Recast the lines from the line containing "is (1694, 488)." through the line containing "[x=579, y=38]" as a JSON list of strings, with one string per line, both end lines included, and blank lines omitted.
-- BEGIN Input records --
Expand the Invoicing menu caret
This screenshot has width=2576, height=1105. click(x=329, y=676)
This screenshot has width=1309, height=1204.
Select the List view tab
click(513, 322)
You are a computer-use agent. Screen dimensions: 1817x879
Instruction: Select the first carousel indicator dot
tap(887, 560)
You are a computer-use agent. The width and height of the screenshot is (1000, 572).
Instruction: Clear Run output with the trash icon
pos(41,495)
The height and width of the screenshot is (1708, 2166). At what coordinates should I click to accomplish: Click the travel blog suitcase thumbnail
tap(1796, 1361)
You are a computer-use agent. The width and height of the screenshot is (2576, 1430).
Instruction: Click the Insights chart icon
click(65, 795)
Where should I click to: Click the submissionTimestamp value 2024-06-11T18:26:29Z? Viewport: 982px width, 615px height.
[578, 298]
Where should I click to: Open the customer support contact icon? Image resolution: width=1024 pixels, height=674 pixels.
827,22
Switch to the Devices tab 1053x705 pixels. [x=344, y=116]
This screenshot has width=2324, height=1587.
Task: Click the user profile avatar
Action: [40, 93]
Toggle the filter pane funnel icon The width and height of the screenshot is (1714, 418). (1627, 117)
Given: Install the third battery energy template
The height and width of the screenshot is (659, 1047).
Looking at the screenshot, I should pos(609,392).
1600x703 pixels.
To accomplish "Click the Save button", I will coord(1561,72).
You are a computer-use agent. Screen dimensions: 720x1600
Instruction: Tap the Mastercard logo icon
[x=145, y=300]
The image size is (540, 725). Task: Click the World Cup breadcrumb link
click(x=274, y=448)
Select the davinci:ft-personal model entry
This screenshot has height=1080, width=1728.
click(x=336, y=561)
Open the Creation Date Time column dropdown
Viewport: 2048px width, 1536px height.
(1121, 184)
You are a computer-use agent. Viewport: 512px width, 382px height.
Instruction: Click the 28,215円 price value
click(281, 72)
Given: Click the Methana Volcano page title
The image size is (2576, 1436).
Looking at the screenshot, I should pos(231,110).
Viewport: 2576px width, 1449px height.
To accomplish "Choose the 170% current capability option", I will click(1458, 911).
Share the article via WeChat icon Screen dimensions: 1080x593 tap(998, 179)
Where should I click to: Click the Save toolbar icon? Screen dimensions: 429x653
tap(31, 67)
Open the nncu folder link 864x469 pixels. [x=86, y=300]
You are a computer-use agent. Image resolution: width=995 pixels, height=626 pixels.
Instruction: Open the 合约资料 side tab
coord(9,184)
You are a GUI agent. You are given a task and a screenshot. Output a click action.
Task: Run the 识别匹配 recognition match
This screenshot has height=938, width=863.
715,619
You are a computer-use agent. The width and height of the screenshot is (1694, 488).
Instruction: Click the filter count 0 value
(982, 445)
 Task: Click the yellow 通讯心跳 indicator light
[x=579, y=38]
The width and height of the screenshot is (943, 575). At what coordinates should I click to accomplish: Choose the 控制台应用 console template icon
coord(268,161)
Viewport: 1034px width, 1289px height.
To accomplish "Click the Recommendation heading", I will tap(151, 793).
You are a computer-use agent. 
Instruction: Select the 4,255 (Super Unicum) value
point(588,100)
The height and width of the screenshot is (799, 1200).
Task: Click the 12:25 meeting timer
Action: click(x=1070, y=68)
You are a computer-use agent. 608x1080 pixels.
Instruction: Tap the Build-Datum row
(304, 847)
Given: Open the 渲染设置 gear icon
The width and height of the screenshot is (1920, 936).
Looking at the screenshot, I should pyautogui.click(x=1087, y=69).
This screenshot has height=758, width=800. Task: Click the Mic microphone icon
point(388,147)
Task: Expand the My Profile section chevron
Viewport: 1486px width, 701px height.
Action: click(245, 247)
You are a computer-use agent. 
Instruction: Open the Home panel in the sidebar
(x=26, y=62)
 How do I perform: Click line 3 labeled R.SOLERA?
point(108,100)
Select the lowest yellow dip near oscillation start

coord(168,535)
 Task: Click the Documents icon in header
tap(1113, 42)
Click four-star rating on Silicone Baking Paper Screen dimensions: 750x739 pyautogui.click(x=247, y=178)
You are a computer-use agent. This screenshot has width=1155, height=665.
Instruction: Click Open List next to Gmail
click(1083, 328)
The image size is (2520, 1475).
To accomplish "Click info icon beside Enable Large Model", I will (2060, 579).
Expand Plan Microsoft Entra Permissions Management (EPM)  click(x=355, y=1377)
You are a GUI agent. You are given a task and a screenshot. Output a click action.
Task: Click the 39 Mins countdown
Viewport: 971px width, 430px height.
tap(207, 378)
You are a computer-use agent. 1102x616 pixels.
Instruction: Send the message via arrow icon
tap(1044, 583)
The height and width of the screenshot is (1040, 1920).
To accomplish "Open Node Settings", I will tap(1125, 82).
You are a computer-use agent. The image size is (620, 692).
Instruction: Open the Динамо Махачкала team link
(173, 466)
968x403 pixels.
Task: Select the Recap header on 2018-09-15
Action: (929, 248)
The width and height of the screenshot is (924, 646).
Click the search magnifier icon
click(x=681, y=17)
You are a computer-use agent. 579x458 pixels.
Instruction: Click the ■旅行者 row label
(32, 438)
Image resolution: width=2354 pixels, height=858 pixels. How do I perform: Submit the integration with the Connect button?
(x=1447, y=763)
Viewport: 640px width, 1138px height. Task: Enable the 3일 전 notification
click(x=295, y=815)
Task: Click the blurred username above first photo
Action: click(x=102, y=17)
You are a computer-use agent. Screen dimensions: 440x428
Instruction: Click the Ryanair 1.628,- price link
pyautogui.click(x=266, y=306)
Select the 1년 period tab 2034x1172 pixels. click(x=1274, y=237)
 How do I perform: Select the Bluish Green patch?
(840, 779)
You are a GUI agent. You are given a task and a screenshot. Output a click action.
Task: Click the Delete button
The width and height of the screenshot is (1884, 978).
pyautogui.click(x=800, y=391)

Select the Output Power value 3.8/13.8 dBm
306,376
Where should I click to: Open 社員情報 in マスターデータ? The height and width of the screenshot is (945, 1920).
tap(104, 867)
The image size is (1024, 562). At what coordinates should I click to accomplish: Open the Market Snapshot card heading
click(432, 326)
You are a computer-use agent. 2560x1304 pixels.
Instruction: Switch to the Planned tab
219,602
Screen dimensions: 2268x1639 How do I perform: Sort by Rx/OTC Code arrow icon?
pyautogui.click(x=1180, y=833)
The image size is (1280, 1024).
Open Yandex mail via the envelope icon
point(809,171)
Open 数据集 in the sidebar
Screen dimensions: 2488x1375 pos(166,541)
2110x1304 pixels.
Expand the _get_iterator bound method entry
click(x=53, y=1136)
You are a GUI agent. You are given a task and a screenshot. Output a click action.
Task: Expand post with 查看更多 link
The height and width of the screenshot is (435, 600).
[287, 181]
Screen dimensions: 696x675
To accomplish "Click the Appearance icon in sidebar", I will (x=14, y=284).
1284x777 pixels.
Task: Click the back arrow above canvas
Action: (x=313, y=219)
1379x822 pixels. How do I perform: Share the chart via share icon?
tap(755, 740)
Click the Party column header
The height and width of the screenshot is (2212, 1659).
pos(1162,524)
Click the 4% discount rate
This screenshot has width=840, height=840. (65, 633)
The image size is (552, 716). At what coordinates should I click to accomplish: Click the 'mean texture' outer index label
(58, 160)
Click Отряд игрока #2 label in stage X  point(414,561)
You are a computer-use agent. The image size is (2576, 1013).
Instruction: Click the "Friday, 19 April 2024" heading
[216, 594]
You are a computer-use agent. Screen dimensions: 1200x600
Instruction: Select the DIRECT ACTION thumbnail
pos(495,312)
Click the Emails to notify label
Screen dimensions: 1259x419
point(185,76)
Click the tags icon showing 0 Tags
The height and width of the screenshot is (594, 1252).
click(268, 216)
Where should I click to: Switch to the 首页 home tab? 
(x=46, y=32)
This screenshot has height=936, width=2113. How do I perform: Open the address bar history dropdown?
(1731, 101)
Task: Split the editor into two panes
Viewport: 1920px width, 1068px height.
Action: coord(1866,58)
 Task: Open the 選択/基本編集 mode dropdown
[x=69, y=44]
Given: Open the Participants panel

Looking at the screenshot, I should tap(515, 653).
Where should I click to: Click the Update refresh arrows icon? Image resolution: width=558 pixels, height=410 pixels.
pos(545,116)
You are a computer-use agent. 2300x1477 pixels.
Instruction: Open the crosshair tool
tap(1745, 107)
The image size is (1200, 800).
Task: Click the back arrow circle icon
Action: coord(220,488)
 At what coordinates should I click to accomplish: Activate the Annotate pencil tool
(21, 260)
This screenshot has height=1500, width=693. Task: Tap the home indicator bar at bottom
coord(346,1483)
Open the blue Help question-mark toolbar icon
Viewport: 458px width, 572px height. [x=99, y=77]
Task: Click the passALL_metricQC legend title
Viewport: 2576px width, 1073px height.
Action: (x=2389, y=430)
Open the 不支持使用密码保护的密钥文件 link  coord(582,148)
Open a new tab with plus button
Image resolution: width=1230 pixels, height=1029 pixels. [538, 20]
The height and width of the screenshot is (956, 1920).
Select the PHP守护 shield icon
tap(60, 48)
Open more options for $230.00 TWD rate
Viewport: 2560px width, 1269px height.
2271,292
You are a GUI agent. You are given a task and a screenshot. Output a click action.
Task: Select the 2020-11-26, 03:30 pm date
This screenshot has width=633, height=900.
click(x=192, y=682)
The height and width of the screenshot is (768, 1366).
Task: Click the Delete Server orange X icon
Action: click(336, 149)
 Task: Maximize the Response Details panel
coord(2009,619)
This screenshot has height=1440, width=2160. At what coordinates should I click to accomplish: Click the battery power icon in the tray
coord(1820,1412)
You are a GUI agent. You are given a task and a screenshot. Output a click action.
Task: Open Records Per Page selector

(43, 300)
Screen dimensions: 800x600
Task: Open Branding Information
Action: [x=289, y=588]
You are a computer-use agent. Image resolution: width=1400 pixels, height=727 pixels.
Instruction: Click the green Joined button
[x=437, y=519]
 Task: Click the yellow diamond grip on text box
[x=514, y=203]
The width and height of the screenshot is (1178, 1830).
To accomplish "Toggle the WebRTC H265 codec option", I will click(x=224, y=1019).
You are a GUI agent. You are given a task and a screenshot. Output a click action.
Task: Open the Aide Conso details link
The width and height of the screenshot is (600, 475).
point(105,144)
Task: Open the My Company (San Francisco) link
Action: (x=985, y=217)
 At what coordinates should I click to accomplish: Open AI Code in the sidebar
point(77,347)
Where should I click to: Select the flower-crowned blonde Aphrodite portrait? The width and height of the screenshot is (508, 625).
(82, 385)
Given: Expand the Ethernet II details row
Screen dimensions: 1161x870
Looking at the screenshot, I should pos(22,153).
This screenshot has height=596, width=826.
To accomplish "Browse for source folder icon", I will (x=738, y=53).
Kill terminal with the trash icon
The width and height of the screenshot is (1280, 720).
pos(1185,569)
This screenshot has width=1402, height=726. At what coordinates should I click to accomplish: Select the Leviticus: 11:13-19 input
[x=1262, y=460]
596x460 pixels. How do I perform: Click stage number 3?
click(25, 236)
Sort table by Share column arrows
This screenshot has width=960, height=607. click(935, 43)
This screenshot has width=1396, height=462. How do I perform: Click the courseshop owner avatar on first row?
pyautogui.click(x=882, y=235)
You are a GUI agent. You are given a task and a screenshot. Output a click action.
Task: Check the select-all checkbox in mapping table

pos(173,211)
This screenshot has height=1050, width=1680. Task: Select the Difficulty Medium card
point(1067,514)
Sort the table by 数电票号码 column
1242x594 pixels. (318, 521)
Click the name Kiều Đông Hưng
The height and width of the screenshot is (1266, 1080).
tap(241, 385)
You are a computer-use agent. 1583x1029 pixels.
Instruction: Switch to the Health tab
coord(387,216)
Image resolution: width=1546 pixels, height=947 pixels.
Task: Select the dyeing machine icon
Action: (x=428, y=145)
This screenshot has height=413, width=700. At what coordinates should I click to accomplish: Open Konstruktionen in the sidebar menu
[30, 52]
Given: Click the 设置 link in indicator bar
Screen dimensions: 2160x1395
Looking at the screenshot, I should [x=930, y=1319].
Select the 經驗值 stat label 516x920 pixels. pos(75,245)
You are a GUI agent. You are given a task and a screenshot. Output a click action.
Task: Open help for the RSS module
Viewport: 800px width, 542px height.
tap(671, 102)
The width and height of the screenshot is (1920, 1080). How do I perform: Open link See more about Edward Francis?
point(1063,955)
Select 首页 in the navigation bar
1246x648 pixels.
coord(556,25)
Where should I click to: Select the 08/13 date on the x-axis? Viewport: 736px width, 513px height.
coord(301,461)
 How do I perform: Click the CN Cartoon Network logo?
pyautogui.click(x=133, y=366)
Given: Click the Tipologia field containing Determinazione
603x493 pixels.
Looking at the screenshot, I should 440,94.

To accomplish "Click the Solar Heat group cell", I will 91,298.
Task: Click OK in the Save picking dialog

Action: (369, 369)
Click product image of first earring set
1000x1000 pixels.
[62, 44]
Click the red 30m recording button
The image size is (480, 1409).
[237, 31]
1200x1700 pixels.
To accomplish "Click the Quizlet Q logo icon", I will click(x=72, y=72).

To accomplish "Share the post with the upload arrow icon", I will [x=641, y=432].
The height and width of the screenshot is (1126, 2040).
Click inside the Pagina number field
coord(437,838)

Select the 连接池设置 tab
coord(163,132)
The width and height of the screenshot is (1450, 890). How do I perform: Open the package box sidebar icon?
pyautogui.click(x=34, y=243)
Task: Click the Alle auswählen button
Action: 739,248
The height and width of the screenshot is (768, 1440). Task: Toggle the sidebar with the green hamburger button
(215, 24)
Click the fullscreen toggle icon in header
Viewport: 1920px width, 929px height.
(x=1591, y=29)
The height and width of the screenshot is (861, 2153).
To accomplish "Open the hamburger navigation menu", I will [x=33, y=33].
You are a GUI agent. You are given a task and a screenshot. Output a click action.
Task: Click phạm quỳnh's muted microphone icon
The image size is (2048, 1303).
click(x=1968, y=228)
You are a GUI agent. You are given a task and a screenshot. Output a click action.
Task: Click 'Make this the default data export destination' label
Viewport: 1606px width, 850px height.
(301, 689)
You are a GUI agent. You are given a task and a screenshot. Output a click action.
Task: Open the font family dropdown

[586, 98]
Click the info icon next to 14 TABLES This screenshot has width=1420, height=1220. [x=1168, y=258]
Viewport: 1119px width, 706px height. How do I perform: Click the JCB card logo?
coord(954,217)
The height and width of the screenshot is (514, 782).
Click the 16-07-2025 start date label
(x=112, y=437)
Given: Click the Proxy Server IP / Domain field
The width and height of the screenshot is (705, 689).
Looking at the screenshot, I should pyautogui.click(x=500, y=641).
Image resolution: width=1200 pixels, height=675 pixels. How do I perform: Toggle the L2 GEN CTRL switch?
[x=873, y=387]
-- END Input records --
**Solved problem**:
[
  "You are a computer-use agent. The width and height of the screenshot is (1694, 488).",
  "Instruction: Click the filter count 0 value",
  "(982, 445)",
  " Task: Click the yellow 通讯心跳 indicator light",
  "[x=579, y=38]"
]